Matrices that satisfy \(A^2=A\) are called idempotent. Note that this implies that the columns of \(A\) are eigen vectors of \(A\), and their corresponding eigen values are equal to one. Moreover, since \(A^{\scriptscriptstyle\mathsf{T}}=A\). Hence, we see that vectors orthogonal to the column space are annulled by \(A\), i.e these form eigen vectors corresponding to zero eigen values. In other words, we have shown that symmetric idempotent matrix represent orthogonal projections onto its column space. Note that we know that \({\mathrm{Tr}\left(A\right)}\) equals the sum of the eigen values; in the case of the symmetric idempotent matrix, since the eigen values are zero/one, \({\mathrm{Tr}\left(A\right)}\) equals the rank of \(A\), which in turn equals the dimension of its column space. Putting it together, we see that symmetric idempotent matrices represent linear transformations that project vectors to its column space of rank equal to its trace.

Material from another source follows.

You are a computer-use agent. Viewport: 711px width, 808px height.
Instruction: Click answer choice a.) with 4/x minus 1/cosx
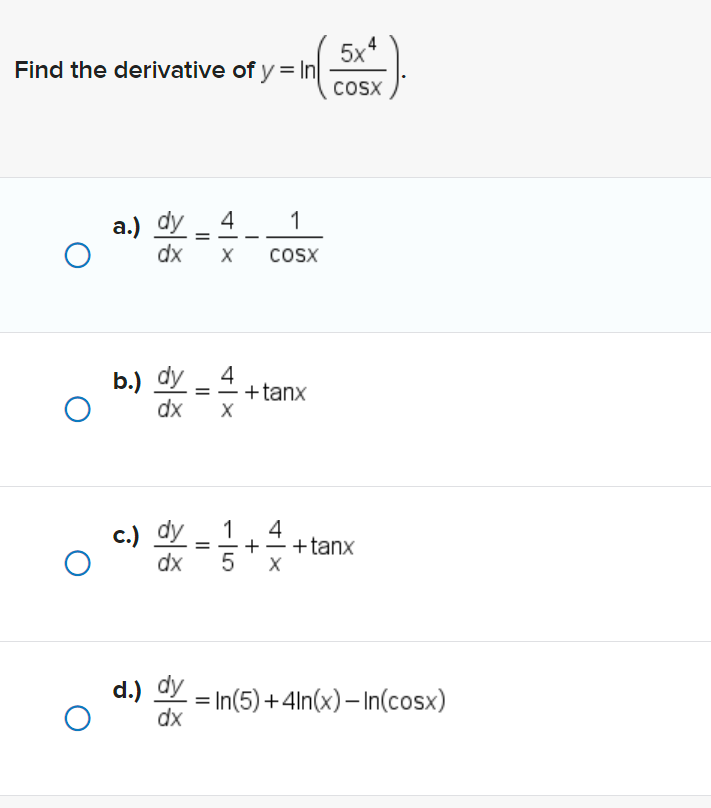[237, 238]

What does the above imply about \(P\). Note that \(P\) above is a symmetric idempotent matrix, and

\[ {\mathrm{Tr}\left(I-\sqrt{\tilde{p}}\sqrt{\tilde{p}}^{\scriptscriptstyle\mathsf{T}}\right)}={\mathrm{Tr}\left(I\right)}-{\mathrm{Tr}\left(\sqrt{\tilde{p}}\sqrt{\tilde{p}}^{\scriptscriptstyle\mathsf{T}}\right)}=k-{\mathrm{Tr}\left(\sqrt{\tilde{p}}^{\scriptscriptstyle\mathsf{T}}\sqrt{\tilde{p}}\right)}=k-1. \]

In the above we used the fact that \({\mathrm{Tr}\left(AB\right)}={\mathrm{Tr}\left(BA\right)}\). In fact, \(P\) projects onto the orthogonal space of the unidimensional subspace containing \(\sqrt{\tilde{p}}\).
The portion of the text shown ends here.